Two weeks ago, a Hobby Lobby customer ignited backlash against the store’s use of cotton decorations. A week later, black Lipscomb University students were outraged when they attended a dinner at the president’s home to find cotton used as centerpieces.
Many individuals fought back against these claims, arguing cotton is a common Southern décor item, not a racist symbol. However, in the Lipscomb University scenario, there was more to the story.
A day prior to the black students’ arrival at President Randy Lowry’s home, Latino students also had a dinner at his home. The Latino students were served Mexican food including tacos, and as one student noted in an Instagram post, the cotton stalks were not present when Latino students were at the president’s home.
Not only so, but the students were served a typical ‘southern, soul food’ meal — macaroni and cheese, corn bread and collard greens. The students criticized the meal choice on Instagram, claiming each meal item was often associated as being in ‘black’ meals.
I do not believe President Lowry intended to make his students feel uncomfortable nor do I think he had racist intentions behind his meal choice. Similar to the Latino students, I think the president was simply trying to make the students feel more at home.
Being from the South, I would not have blinked an eye if someone served me the same traditional ‘Southern’ meal at his or her home. In fact, most meals I have been invited to in the South included macaroni and cheese, collard greens and corn bread.
But I also see where the students are coming from. According to the students, not only was the meal choice a gesture that came close to crossing the line, but the presence of cotton also further pushed the boundary.
Whether you think cotton is a racist symbol is not important. The lesson here is the students had a negative perception of the plant due to history. Sometimes there are things in a person’s personal life – a cultural symbol, words, names or memories that hurt their feelings, and although other people may not understand why, they should still respect their feelings.
This is not the only instance where racial boundaries were stepped on. Although individuals have good intentions, the line is still crossed and ignorance is still an issue.

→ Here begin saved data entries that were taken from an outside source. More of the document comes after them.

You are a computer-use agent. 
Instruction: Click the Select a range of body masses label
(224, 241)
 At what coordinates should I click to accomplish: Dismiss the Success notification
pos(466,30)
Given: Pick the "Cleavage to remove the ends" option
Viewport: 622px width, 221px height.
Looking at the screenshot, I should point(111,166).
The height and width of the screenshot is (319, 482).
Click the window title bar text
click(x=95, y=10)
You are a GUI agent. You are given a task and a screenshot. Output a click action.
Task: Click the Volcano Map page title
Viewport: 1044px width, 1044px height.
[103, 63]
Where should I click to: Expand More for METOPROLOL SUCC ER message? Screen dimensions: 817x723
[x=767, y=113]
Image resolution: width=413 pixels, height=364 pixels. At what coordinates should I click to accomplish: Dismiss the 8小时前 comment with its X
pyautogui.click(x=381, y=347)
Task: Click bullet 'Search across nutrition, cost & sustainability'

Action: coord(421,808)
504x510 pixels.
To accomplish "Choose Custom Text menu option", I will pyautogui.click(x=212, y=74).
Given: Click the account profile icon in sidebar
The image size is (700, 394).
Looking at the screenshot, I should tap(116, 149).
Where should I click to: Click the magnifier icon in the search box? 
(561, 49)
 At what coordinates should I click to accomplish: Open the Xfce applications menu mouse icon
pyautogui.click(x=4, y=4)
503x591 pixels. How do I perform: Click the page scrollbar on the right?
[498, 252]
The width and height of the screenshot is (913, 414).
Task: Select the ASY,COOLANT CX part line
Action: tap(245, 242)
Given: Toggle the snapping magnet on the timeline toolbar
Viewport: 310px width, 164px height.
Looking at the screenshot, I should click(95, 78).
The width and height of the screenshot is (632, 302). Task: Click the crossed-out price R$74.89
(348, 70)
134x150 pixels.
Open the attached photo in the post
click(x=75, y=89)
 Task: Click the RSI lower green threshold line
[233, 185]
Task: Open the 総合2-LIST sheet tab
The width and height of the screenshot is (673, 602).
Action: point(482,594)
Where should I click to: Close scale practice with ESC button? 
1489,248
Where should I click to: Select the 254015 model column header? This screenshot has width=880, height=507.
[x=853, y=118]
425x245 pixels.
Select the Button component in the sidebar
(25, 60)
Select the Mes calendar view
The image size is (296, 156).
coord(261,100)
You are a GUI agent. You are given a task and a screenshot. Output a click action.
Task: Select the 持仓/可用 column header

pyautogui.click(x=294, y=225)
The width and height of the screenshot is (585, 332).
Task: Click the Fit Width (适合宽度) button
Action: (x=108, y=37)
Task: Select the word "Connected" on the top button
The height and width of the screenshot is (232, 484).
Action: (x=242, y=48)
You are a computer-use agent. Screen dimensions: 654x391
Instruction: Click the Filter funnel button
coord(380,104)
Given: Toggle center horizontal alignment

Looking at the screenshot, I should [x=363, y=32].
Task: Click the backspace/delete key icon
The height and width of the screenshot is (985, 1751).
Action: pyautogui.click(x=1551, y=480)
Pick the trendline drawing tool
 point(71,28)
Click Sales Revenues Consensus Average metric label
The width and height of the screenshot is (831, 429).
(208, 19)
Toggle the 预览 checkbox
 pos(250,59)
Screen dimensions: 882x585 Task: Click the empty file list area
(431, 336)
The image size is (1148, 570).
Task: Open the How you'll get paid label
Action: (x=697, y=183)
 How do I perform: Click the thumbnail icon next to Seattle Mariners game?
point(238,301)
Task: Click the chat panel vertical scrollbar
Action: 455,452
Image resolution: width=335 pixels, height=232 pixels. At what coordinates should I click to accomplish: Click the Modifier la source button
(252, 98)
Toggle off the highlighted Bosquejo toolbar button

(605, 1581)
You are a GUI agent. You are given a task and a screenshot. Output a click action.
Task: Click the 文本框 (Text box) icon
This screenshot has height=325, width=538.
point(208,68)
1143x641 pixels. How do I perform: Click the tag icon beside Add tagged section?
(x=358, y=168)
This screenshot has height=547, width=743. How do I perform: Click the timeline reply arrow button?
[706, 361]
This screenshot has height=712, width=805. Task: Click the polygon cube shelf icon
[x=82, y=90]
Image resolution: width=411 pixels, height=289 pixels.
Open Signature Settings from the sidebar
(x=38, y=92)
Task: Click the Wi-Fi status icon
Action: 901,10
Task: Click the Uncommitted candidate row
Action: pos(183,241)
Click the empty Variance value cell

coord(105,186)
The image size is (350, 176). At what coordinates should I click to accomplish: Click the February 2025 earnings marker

I am not black. I am not Latino. I am not a minority. I cannot pretend to understand what minorities feel or undergo, but I can see racism still alive in the 21st century, and I know ignorance plays a major role.
Stop bending over backwards trying to relate to minority groups if you are not a minority. Learn about different cultures, seek to understand and recognize we are all equals. When we overcompensate, it only proves ignorance.
In the words of Morgan Freeman, “If you want to get rid of racism, stop talking about it.”
Recognize we are all equals, and if all else fails, revert back to the Golden Rule and simply treat others the way you would want to be treated.